**INPUT DATA**
══════════

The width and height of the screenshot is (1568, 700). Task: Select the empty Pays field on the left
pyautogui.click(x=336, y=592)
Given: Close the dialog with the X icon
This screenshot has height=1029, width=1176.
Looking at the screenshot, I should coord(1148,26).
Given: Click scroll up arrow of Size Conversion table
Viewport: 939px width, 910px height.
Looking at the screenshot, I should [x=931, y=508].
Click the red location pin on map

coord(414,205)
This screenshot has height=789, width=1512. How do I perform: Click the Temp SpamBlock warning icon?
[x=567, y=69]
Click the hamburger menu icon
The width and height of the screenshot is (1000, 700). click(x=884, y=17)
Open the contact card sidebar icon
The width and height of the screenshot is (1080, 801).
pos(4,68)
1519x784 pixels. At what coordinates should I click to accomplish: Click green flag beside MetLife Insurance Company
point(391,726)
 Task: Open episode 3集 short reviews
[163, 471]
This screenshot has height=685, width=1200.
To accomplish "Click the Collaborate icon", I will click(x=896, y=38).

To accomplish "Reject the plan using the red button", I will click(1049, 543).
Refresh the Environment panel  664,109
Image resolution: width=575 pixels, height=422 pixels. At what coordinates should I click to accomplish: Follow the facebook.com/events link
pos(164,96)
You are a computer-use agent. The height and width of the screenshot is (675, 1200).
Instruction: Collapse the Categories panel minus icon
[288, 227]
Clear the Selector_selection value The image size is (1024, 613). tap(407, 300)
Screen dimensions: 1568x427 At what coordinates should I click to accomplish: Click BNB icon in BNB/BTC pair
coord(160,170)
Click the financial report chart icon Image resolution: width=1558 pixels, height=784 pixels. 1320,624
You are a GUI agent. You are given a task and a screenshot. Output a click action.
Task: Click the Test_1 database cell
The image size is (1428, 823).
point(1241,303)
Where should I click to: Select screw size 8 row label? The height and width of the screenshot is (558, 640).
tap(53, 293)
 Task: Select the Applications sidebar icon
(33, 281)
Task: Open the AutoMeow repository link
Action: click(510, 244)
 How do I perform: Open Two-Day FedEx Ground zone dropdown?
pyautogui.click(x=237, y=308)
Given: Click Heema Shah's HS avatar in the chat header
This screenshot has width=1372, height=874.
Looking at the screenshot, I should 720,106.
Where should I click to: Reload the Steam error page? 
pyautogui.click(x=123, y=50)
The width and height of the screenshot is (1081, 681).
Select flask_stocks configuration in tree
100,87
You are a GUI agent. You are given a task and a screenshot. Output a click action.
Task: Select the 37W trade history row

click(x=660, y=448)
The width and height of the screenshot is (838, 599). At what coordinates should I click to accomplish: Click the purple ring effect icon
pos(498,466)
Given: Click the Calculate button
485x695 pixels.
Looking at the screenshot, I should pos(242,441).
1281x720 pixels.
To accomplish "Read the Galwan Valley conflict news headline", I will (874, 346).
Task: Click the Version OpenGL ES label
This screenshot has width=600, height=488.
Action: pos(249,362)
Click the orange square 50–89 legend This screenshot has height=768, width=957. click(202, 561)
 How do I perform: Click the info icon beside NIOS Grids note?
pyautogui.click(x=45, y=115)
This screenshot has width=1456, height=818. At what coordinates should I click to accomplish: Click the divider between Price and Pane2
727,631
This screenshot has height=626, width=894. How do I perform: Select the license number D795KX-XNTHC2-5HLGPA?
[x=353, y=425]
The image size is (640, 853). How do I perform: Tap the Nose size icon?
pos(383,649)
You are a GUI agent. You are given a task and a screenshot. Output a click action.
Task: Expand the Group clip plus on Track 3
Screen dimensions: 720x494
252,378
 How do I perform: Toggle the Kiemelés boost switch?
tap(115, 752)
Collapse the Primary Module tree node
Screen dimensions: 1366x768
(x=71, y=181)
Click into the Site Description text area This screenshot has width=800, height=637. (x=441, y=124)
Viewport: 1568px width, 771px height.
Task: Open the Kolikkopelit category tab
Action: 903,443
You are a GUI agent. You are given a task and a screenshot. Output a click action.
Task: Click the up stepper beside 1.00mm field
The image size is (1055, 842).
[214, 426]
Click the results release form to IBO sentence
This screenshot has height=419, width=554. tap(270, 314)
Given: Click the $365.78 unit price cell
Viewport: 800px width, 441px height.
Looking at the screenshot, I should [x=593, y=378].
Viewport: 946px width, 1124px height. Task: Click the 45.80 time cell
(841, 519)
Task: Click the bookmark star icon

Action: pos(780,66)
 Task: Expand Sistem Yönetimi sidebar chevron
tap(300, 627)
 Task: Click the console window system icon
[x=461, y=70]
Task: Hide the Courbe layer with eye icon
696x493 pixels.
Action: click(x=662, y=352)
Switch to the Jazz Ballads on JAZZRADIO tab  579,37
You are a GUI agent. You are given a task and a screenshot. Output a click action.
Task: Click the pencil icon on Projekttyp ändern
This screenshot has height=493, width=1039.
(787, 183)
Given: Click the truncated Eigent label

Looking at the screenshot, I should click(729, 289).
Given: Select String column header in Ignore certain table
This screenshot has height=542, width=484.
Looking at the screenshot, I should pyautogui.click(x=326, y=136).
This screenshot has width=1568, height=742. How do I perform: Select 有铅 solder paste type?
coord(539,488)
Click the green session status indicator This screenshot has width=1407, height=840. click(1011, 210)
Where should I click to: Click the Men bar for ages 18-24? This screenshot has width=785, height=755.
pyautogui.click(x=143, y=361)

══════════

**HOW TO COMPLETE THIS TASK**
Retype the listing above without a single difference.

**COMPLETED EXERCISE**
The width and height of the screenshot is (1568, 700). Task: Select the empty Pays field on the left
pyautogui.click(x=336, y=592)
Given: Close the dialog with the X icon
This screenshot has height=1029, width=1176.
Looking at the screenshot, I should coord(1148,26).
Given: Click scroll up arrow of Size Conversion table
Viewport: 939px width, 910px height.
Looking at the screenshot, I should [x=931, y=508].
Click the red location pin on map

coord(414,205)
This screenshot has height=789, width=1512. How do I perform: Click the Temp SpamBlock warning icon?
[x=567, y=69]
Click the hamburger menu icon
The width and height of the screenshot is (1000, 700). click(x=884, y=17)
Open the contact card sidebar icon
The width and height of the screenshot is (1080, 801).
pos(4,68)
1519x784 pixels. At what coordinates should I click to accomplish: Click green flag beside MetLife Insurance Company
point(391,726)
 Task: Open episode 3集 short reviews
[163, 471]
This screenshot has height=685, width=1200.
To accomplish "Click the Collaborate icon", I will click(x=896, y=38).

To accomplish "Reject the plan using the red button", I will click(1049, 543).
Refresh the Environment panel  664,109
Image resolution: width=575 pixels, height=422 pixels. At what coordinates should I click to accomplish: Follow the facebook.com/events link
pos(164,96)
You are a computer-use agent. The height and width of the screenshot is (675, 1200).
Instruction: Collapse the Categories panel minus icon
[288, 227]
Clear the Selector_selection value The image size is (1024, 613). tap(407, 300)
Screen dimensions: 1568x427 At what coordinates should I click to accomplish: Click BNB icon in BNB/BTC pair
coord(160,170)
Click the financial report chart icon Image resolution: width=1558 pixels, height=784 pixels. 1320,624
You are a GUI agent. You are given a task and a screenshot. Output a click action.
Task: Click the Test_1 database cell
The image size is (1428, 823).
point(1241,303)
Where should I click to: Select screw size 8 row label? The height and width of the screenshot is (558, 640).
tap(53, 293)
 Task: Select the Applications sidebar icon
(33, 281)
Task: Open the AutoMeow repository link
Action: click(510, 244)
 How do I perform: Open Two-Day FedEx Ground zone dropdown?
pyautogui.click(x=237, y=308)
Given: Click Heema Shah's HS avatar in the chat header
This screenshot has width=1372, height=874.
Looking at the screenshot, I should 720,106.
Where should I click to: Reload the Steam error page? 
pyautogui.click(x=123, y=50)
The width and height of the screenshot is (1081, 681).
Select flask_stocks configuration in tree
100,87
You are a GUI agent. You are given a task and a screenshot. Output a click action.
Task: Select the 37W trade history row

click(x=660, y=448)
The width and height of the screenshot is (838, 599). At what coordinates should I click to accomplish: Click the purple ring effect icon
pos(498,466)
Given: Click the Calculate button
485x695 pixels.
Looking at the screenshot, I should pos(242,441).
1281x720 pixels.
To accomplish "Read the Galwan Valley conflict news headline", I will (874, 346).
Task: Click the Version OpenGL ES label
This screenshot has width=600, height=488.
Action: pos(249,362)
Click the orange square 50–89 legend This screenshot has height=768, width=957. click(202, 561)
 How do I perform: Click the info icon beside NIOS Grids note?
pyautogui.click(x=45, y=115)
This screenshot has width=1456, height=818. At what coordinates should I click to accomplish: Click the divider between Price and Pane2
727,631
This screenshot has height=626, width=894. How do I perform: Select the license number D795KX-XNTHC2-5HLGPA?
[x=353, y=425]
The image size is (640, 853). How do I perform: Tap the Nose size icon?
pos(383,649)
You are a GUI agent. You are given a task and a screenshot. Output a click action.
Task: Expand the Group clip plus on Track 3
Screen dimensions: 720x494
252,378
 How do I perform: Toggle the Kiemelés boost switch?
tap(115, 752)
Collapse the Primary Module tree node
Screen dimensions: 1366x768
(x=71, y=181)
Click into the Site Description text area This screenshot has width=800, height=637. (x=441, y=124)
Viewport: 1568px width, 771px height.
Task: Open the Kolikkopelit category tab
Action: 903,443
You are a GUI agent. You are given a task and a screenshot. Output a click action.
Task: Click the up stepper beside 1.00mm field
The image size is (1055, 842).
[214, 426]
Click the results release form to IBO sentence
This screenshot has height=419, width=554. tap(270, 314)
Given: Click the $365.78 unit price cell
Viewport: 800px width, 441px height.
Looking at the screenshot, I should [x=593, y=378].
Viewport: 946px width, 1124px height. Task: Click the 45.80 time cell
(841, 519)
Task: Click the bookmark star icon

Action: pos(780,66)
 Task: Expand Sistem Yönetimi sidebar chevron
tap(300, 627)
 Task: Click the console window system icon
[x=461, y=70]
Task: Hide the Courbe layer with eye icon
696x493 pixels.
Action: click(x=662, y=352)
Switch to the Jazz Ballads on JAZZRADIO tab  579,37
You are a GUI agent. You are given a task and a screenshot. Output a click action.
Task: Click the pencil icon on Projekttyp ändern
This screenshot has height=493, width=1039.
(787, 183)
Given: Click the truncated Eigent label

Looking at the screenshot, I should click(729, 289).
Given: Select String column header in Ignore certain table
This screenshot has height=542, width=484.
Looking at the screenshot, I should pyautogui.click(x=326, y=136).
This screenshot has width=1568, height=742. How do I perform: Select 有铅 solder paste type?
coord(539,488)
Click the green session status indicator This screenshot has width=1407, height=840. click(1011, 210)
Where should I click to: Click the Men bar for ages 18-24? This screenshot has width=785, height=755.
pyautogui.click(x=143, y=361)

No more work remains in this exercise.